Particle's positon as a function of time is given by x=-t^2 + 4t +4 find the maximum value of position co-ordinate of particle

Answer 2

@zepdrix @Miracrown

Answer 3

Hey blue bird.
So to maximize position we need to take a derivative, yes?

Answer 4

yes

Answer 5

So what'd you get for a derivative? :3

Answer 6

x'= -2t + 4

Answer 7

\[\Large\rm x(t)=-t^2+4t+4\]\[\Large\rm x'(t)=-2t+4\]
Mmm ok great.

Answer 8

This derivative function represents the rate of change of position.
It tells us when we're moving up, or moving down.

We want to know when we're stationary.
That will represent a point where we're at the top of a hill, or the bottom of a valley.

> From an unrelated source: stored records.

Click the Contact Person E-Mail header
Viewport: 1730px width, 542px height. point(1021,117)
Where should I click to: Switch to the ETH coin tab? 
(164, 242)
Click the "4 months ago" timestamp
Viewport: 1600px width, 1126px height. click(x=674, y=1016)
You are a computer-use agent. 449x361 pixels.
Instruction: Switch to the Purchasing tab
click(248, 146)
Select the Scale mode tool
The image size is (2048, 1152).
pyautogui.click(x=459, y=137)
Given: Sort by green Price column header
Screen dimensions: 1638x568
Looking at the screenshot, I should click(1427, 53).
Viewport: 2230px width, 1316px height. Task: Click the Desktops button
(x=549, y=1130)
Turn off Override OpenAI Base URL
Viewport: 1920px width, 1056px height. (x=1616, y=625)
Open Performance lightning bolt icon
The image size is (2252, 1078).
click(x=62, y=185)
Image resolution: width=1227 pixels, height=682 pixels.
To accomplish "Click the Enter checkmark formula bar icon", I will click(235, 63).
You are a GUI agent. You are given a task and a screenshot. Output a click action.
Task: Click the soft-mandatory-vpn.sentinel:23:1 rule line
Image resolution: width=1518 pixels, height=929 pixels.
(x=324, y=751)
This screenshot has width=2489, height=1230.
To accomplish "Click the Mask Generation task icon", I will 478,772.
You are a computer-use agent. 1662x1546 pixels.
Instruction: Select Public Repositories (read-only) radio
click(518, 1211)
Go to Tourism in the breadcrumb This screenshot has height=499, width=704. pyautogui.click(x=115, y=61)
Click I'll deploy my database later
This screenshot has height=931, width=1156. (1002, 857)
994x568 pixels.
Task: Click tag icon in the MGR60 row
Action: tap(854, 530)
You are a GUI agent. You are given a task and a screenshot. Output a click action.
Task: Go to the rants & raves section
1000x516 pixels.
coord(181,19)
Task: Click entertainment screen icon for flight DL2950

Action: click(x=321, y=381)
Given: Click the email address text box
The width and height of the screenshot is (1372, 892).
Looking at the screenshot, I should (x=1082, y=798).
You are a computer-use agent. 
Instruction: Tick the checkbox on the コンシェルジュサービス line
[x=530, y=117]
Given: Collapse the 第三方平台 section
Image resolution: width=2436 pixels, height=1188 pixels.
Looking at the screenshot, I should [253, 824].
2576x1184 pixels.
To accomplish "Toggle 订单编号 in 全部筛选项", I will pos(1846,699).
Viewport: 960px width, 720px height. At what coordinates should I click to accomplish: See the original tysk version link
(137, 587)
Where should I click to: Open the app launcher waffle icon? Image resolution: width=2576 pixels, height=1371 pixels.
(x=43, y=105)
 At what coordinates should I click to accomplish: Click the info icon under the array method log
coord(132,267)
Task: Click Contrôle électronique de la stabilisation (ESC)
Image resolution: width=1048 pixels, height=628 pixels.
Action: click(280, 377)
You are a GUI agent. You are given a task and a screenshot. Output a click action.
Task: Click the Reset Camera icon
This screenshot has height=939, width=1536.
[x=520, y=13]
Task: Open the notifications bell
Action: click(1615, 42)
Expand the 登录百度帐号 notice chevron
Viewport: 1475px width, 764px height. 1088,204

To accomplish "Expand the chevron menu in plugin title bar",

So we need to find critical points by letting our derivative function equation zero.
From there we can determine if one of those points is a maximum ( top of a hill ).

Answer 9

\[\Large\rm 0=-2t+4\]

Answer 10

We should equal it to 0 then because the slope would be zero i guess

Answer 11

Yess you just typed it :)

Answer 12

So what is the value of your critical point?
What t value?

Answer 13

2

Answer 14

Ok good. t=2 is a critical point of this function.
How can we determine whether it's a max or min? :)
Any ideas?

Answer 15

No i really don't know !

Answer 16

We have this point t=2, it's a stationary point.
So it's either at the top of a hill ( maximum ),
or it's at the bottom of a valley ( minimum ).